Exercise details: Your task is to copy every line below that contains the word "computer".

------------

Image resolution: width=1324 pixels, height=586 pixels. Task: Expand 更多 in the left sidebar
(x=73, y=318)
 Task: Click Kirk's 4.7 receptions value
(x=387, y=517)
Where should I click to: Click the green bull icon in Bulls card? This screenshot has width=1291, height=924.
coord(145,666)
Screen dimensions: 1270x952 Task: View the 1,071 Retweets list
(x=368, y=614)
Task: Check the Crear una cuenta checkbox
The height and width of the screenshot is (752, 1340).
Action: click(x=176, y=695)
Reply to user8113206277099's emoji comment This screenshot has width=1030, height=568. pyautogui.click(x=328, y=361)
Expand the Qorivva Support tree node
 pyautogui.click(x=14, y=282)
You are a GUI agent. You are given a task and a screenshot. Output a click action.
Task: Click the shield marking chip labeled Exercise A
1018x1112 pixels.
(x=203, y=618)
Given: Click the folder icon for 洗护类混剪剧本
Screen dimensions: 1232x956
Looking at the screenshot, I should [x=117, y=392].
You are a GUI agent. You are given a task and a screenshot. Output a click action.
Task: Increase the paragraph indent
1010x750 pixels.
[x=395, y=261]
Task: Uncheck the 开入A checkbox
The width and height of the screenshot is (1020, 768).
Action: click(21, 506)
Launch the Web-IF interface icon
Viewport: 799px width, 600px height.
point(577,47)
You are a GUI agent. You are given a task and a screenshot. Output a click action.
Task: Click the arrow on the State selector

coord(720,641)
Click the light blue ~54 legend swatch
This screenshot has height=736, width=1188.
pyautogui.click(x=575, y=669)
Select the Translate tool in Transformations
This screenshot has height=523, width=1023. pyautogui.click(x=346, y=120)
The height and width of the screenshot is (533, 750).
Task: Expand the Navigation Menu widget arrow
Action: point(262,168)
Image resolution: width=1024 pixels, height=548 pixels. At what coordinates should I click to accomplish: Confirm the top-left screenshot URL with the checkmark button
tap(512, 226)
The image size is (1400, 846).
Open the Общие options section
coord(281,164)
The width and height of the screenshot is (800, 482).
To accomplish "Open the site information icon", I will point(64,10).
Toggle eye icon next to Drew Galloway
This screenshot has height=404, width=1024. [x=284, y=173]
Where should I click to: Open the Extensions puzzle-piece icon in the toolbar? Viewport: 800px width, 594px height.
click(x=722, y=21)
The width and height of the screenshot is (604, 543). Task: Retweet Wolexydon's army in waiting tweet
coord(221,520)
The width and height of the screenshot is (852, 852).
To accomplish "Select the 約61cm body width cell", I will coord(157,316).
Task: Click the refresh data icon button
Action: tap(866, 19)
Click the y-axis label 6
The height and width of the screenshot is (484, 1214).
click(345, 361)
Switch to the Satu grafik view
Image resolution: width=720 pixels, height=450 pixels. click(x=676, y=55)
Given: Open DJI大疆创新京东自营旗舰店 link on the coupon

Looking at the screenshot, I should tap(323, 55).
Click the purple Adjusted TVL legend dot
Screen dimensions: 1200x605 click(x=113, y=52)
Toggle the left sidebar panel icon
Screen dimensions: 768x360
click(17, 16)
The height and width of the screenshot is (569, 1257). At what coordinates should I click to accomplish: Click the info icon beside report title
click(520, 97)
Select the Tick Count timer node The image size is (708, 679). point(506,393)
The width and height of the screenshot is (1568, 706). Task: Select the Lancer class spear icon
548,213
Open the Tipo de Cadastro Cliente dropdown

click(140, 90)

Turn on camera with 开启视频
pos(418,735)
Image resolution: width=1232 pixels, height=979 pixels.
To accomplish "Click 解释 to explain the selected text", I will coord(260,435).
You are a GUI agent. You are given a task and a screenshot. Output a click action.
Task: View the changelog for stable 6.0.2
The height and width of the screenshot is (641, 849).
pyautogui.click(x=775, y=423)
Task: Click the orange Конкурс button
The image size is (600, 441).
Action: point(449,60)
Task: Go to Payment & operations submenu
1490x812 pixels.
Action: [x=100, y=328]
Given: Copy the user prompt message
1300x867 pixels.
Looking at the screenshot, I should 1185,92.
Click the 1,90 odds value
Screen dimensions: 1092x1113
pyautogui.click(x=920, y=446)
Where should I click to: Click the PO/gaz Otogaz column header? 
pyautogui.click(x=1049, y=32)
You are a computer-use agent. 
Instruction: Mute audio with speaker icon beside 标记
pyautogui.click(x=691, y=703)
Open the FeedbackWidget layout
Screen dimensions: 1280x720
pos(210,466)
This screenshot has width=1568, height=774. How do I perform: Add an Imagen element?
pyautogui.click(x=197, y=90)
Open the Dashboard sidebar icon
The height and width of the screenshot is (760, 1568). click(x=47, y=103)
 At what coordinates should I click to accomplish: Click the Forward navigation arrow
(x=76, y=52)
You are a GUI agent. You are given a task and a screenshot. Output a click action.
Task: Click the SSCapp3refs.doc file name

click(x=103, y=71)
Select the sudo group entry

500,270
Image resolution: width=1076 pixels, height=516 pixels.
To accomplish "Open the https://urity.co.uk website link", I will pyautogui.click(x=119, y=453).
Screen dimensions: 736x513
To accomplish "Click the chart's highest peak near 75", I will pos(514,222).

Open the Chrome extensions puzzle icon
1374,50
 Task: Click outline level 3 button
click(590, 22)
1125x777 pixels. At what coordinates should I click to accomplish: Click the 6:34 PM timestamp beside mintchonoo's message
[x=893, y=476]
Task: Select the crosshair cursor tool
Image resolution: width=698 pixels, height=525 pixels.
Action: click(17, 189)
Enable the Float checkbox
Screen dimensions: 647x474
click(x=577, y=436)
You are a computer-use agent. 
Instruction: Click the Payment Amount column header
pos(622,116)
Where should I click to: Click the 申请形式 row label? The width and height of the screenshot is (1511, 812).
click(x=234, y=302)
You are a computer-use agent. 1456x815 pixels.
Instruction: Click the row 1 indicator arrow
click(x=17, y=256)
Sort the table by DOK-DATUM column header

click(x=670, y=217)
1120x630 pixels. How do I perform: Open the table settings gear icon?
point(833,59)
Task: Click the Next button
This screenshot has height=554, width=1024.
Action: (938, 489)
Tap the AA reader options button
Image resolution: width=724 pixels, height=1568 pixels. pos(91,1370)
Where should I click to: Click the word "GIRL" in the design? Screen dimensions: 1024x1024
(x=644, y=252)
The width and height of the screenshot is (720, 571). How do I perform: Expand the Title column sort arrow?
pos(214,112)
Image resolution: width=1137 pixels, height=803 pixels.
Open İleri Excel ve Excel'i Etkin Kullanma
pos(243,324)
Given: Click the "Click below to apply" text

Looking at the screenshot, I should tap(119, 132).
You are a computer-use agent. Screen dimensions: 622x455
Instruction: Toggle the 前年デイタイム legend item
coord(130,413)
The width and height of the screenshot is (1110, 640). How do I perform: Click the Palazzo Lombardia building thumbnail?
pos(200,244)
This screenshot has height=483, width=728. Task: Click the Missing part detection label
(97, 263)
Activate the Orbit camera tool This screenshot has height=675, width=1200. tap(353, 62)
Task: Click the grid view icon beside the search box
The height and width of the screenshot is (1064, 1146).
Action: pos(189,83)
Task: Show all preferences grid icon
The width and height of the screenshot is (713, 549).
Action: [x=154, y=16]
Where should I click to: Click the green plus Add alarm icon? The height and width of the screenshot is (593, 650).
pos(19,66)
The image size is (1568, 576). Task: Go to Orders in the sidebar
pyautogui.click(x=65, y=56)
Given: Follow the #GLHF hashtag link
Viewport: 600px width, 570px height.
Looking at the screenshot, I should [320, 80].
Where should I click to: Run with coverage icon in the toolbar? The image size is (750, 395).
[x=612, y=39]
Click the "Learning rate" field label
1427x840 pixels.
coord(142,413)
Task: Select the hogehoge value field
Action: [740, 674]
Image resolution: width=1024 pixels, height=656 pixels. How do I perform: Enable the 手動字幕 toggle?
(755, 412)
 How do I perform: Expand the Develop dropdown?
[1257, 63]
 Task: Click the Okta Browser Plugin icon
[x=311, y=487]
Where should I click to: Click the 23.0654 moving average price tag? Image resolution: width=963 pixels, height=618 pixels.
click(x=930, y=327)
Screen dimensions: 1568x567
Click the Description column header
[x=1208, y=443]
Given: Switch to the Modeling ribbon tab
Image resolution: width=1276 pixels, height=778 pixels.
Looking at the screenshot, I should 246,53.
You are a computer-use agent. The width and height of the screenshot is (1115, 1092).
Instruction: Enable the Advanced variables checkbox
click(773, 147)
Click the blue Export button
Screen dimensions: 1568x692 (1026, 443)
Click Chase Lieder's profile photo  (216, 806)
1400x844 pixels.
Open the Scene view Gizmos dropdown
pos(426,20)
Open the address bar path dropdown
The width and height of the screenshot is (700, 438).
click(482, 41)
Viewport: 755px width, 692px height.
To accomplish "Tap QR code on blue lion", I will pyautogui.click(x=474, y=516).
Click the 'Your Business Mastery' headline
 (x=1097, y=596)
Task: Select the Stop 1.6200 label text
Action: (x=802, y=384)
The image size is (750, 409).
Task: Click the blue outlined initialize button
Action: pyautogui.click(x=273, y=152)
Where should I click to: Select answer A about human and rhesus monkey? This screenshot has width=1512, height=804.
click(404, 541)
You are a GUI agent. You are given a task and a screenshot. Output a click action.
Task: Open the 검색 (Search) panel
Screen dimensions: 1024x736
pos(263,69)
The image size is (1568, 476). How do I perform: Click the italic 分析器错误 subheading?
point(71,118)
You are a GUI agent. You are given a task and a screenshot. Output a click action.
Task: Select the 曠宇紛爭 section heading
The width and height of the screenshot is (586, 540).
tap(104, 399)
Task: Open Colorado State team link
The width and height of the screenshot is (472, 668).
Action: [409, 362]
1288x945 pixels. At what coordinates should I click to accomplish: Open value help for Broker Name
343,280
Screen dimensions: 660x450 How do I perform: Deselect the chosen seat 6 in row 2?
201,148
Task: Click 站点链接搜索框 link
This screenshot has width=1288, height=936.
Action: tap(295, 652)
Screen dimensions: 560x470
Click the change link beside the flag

------------

Response to the exercise:
You are a computer-use agent. 
You are a computer-use agent. 
You are a computer-use agent. 1456x815 pixels.
You are a computer-use agent. Screen dimensions: 622x455
You are a computer-use agent. The width and height of the screenshot is (1115, 1092).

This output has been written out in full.